課題:
Sambaの保守を扱った本文から、「LinuCレベル3 300試験の例題と解説」で始まり「ものを1つ選択してください。」まで続く部分を、一字も変えずに書き写してください。

LinuCレベル3 300試験の例題と解説
392.3Sambaの保守
LinuC 300試験の試験範囲から「392.3 Sambaの保守」についての例題を解いてみます。Sambaの接続状態を確認するコマンドについて確認しておきましょう。
例題
現在Sambaに接続しているホストの一覧を表示するコマンドで正しいものを1つ選択してください。
- smbcontrol all staus
- smbstatus -S
- smbcontrol all reload-config
- smbstatus -L
※この例題は実際の試験問題とは異なります。
解答と解説
正解は、「2. smbstatus -S」です。
smbstatusコマンドは現在Sambaに接続しているコネクション情報やロック状態を表示するコマンドです。
出力に関するオプションには以下のようなものがあります。
-b|--brief | :簡単な出力を表示 |
-u|--user=<username> | :指定されたユーザーに関する情報のみを表示 |
-L|--locks | :ロックされたファイルの一覧を表示 |
-S|--shares | :接続の一覧を表示 |
-p|--processes | :プロセス一覧を表示 |
それでは、選択肢を見ていきます。
1. smbcontrol all staus
誤りです。
smbcontrolコマンドは起動中のsmbd、nmbd、winbinddの各デーモンにメッセージを送信するコマンドです。
書式は以下の通りです。
smbcontrol [destination] [message-type] [parameters]
[destination]には、smbd、nmbd、winbinddの各デーモン名か、プロセスIDを指定します。動いているデーモン全てにメッセージを送りたい場合は、allを指定することもできます。
[destination]に指定したプロセスに対し、[message-type]に指定したメッセージの操作することができます。[message-type]には以下のようなものがあります。

資料:
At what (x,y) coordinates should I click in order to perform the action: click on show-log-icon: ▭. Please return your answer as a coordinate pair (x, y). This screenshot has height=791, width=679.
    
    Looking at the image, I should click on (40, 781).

解答:
LinuCレベル3 300試験の例題と解説
392.3Sambaの保守
LinuC 300試験の試験範囲から「392.3 Sambaの保守」についての例題を解いてみます。Sambaの接続状態を確認するコマンドについて確認しておきましょう。
例題
現在Sambaに接続しているホストの一覧を表示するコマンドで正しいものを1つ選択してください。